§ **Task to complete**
Continue the article on fire department staffing from the point where it stops.

§ **Source document**
§ §

Fire departments in crisis: Time to make some changes
Exploring combination, professional fire departments necessary to achieve safe, efficient firefighter staffing levels
We’ve all seen headlines like these – “Volunteerism on decline,” “Aldermen consider dissolving fire department,” “Police officers trained to be firefighters” “Union demands more pay,” “The forgotten firefighters.”
There is indeed a crisis in our service which is past needing simple attention; not pro-volunteer or pro-union, but pro-professional change.
Before you gather the pitchforks and throw the rotten tomatoes, I’ve worked on both sides of that proverbial wall and for 37 years, have advocated for what’s right in the service we are sworn to serve.
100 years of tradition
Recognizing that any projection of our future has to include an evaluation of our past and present, let’s look at some of our history and our current state of affairs. As much as folks may lament the loss of the past, the days of bucket brigades and horse-drawn steamers are left for fairs and competitions. Everything we do has changed.
When I joined the fire service as a volunteer in 1981 in a combination county department (Prince George’s County, Maryland), we – both paid and volunteer – wore unlined leather helmets, three-quarter pull-up boots and rode the back-step of firetrucks, sometimes literally holding on for dear life with one hand while wrapping the coat around with the other. We still used the community house siren and some of us wore voice pagers.
Volunteer home response was still heavy in our bedroom community, about 15 miles east of Washington, D.C., halfway to Annapolis. Paid firefighters only worked Monday thru Friday from 7 a.m. to 3 p.m., with one guy (they were all guys at that point) staying until 5 p.m.
Those operational and response particulars are but a memory and collection of stories told around the kitchen table, yet we continue holding on to the 100 years of tradition with respect to “fixing” the volunteer fire service staffing levels with recruitment and retention. This is where we’ve stuck our heads in the sand folks – we’re drowning, and for whatever reason, many among us refuse to admit it.
Speaking the truth about the fire service
I recently worked with the major fire service organizations in the state of New York, ostensibly to have a discussion about the formation of combination departments. At the completion of our 4-hour strategic planning session, there was a full wall of “goods” and “bads,” and “improves” along with “quick fixes.” The 36 representatives voted on the highest priorities, which they will hopefully use as a blueprint for a different future. While the highest vote count topic was telling, “Tell the truth about the fire service,” the remaining votes continued to paint a picture about recruitment and retention. New York is not alone, yet this response is a symptom of the decay that has led to our broken structure.

§ §

§ **Extracted data**
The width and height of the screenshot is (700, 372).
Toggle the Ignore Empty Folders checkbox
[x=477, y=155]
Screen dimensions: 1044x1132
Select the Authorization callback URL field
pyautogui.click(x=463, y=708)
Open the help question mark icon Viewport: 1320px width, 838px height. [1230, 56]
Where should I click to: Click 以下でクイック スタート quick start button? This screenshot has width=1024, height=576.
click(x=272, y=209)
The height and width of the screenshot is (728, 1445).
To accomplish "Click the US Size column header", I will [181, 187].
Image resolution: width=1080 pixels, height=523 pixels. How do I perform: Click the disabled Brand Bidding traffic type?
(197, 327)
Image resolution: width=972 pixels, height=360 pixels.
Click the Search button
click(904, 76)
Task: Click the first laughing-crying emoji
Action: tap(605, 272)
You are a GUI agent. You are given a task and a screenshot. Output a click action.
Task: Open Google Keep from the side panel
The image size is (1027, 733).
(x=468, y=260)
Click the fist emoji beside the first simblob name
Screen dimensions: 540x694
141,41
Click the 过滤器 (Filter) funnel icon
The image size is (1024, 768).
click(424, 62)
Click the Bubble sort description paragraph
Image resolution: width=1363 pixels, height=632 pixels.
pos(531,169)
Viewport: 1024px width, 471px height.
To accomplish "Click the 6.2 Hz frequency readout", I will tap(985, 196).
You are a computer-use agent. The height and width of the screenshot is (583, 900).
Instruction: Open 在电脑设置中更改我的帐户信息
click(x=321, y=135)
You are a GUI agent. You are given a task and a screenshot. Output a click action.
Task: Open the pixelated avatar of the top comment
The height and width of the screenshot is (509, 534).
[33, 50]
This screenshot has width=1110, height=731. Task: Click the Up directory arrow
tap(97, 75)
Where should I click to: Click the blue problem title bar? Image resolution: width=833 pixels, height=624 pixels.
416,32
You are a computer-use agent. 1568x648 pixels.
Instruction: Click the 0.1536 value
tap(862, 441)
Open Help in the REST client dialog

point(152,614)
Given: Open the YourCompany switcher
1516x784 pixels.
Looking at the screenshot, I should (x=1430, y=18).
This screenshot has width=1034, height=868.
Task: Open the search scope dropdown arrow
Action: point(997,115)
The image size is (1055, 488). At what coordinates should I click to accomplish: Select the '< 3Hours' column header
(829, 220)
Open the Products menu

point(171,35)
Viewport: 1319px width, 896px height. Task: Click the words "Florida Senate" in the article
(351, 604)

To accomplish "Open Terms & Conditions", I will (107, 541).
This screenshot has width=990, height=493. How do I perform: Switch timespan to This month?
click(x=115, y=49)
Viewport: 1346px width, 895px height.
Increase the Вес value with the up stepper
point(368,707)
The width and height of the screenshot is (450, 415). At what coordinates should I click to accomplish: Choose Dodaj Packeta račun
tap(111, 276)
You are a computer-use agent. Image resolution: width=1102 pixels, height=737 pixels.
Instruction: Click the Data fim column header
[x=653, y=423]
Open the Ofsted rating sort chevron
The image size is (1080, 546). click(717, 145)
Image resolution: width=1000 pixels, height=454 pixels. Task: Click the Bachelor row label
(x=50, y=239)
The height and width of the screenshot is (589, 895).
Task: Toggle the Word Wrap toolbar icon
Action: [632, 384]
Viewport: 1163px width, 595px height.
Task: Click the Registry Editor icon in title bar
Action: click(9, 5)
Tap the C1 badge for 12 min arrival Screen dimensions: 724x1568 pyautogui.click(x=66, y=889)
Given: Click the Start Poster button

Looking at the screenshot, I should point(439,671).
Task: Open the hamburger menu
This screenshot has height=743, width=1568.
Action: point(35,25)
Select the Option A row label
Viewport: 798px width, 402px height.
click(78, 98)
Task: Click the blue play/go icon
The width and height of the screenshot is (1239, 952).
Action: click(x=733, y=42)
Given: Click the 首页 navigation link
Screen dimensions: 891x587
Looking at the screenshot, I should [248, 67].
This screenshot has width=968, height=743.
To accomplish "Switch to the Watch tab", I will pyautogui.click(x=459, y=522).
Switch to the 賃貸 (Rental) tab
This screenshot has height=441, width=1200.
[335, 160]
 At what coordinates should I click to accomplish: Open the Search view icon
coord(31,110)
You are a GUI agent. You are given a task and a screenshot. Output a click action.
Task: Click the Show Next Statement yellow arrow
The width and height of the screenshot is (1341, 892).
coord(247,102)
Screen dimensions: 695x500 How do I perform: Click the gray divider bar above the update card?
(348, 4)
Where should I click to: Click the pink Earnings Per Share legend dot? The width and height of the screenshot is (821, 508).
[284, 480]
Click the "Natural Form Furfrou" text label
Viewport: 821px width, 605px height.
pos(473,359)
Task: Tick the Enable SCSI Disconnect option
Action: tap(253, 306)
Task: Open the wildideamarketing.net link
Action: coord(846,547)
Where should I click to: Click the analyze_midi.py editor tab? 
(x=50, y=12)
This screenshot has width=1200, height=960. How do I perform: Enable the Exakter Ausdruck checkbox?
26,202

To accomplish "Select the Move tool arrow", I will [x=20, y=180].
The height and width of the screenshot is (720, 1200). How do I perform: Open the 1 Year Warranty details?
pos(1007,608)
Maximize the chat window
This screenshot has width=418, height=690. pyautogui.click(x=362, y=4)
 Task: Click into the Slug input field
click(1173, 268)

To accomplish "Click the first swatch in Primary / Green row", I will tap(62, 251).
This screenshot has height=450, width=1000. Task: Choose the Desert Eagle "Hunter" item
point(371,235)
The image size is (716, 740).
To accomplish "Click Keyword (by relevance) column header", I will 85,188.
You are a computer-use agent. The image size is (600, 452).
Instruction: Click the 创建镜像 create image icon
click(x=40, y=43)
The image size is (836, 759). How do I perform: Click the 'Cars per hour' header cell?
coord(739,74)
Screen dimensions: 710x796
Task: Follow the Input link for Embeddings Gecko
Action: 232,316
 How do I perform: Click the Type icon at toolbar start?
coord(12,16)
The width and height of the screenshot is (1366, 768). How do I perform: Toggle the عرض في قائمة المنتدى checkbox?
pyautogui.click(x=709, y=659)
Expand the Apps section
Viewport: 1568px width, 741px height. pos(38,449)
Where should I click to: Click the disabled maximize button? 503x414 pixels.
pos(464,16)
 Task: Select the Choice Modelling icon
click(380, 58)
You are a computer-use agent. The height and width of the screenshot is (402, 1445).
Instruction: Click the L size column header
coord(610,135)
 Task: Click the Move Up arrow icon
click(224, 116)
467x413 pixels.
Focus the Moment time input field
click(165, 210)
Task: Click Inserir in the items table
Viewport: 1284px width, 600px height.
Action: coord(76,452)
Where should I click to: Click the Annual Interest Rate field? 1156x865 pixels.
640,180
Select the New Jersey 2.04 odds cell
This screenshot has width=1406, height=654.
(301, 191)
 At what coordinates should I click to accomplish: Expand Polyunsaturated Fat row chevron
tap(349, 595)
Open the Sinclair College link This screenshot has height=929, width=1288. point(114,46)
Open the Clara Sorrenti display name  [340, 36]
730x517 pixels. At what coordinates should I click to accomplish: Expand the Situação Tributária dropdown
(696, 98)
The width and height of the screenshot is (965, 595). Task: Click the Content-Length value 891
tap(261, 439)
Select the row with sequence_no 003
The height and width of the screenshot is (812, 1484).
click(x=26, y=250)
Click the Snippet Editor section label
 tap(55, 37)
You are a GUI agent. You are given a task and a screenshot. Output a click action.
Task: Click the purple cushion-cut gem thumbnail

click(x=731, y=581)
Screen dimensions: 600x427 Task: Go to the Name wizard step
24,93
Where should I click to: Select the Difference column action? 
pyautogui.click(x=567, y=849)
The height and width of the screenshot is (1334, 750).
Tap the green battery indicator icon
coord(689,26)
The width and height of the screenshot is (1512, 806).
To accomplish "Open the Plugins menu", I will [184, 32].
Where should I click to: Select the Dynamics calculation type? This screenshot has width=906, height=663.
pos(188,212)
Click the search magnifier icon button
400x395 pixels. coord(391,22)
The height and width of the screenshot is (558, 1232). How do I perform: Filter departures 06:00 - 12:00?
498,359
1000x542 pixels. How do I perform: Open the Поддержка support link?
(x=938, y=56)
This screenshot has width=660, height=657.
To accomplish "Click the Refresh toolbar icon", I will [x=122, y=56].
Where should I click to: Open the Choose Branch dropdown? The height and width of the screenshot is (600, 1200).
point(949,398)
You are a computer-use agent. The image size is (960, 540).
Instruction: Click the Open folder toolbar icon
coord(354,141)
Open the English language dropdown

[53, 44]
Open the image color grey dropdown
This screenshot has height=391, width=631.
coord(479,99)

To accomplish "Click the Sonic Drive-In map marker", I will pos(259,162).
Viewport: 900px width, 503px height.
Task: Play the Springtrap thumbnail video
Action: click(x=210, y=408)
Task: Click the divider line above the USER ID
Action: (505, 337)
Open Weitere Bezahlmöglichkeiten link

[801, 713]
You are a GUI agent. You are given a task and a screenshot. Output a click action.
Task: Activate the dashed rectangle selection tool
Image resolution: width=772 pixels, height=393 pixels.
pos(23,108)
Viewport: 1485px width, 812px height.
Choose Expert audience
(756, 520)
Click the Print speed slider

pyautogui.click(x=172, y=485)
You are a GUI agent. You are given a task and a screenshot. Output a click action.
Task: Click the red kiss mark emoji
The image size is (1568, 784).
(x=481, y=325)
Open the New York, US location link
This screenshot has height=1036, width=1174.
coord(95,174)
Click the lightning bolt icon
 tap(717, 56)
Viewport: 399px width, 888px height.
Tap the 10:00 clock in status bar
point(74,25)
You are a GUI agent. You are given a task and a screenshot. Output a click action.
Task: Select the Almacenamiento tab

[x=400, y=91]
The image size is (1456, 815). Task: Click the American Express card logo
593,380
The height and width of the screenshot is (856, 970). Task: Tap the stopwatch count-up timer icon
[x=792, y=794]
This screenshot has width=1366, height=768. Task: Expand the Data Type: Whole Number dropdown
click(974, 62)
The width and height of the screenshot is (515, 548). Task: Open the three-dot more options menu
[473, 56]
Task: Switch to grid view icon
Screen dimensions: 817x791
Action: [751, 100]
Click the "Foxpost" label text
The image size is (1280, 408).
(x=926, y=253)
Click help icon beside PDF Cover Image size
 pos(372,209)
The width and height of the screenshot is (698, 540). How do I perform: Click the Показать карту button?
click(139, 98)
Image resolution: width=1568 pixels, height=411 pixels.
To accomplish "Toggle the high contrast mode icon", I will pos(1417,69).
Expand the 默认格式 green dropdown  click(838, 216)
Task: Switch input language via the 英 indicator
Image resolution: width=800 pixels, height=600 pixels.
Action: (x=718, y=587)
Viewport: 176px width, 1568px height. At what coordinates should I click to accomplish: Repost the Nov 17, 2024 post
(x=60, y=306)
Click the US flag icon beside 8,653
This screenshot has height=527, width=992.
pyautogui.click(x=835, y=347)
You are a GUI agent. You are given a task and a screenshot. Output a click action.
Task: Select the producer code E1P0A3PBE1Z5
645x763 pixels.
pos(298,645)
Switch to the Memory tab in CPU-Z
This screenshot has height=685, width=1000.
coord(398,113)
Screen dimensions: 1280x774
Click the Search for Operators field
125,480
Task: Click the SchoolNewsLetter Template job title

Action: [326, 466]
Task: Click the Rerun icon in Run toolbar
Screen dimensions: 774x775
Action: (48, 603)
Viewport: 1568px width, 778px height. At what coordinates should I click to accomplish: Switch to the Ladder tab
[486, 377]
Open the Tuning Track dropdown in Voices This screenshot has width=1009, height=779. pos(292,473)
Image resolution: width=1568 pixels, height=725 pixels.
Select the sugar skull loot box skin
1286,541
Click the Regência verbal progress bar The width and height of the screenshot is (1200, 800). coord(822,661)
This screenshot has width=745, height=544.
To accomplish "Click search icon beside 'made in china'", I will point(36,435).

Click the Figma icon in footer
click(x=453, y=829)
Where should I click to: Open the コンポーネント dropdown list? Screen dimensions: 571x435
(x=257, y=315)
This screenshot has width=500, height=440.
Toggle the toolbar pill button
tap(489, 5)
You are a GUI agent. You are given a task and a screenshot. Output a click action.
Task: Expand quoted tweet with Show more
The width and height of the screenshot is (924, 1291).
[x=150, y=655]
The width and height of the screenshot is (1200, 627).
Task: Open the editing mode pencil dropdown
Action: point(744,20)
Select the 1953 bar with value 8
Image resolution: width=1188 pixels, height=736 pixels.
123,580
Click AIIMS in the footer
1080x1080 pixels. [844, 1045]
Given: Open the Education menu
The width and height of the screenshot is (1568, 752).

§ §

§ **Exercise output**
Our bifurcated system of fire protection in the United States is in need of repair, and a bandage isn’t going to do it – more like a transplant. It’s not just about hiring or forming combination departments. There’s also a strong notion that our response-at-all-costs mentality contributes to a skewed sense of personal responsibility within our citizenry. It’s time to talk about a change in the paradigm, increasing personal responsibility and accountability, while ensuring fire departments are fully ready to respond when really needed.
Any way you look at it, the challenges the fire service faces aren’t just about recruitment and retention; but providing service, maintaining the public’s trust and doing what’s right, regardless of that being contrary to 100 years of tradition. Do you remember the last time your cable/satellite repair-person didn’t show up when they said they would? That feeling of indignation and fleeting desperation because you couldn’t watch the football game or soap opera? Well, I want you to remember that feeling – the one your community feels when your fire department doesn’t show up.
It’s past time for us to get our collective heads out of the sand, be honest and admit our shortcomings while celebrating our successes, and be prepared to make the truly difficult decisions of systemic change that leaders must make. Hiring, combining, recruiting, improving, change – regardless of how much it hurts to hear this … this is no longer your grandfather’s fire department.
You want change? Then be a leader – take people where they need to be, which may not be where they want to be.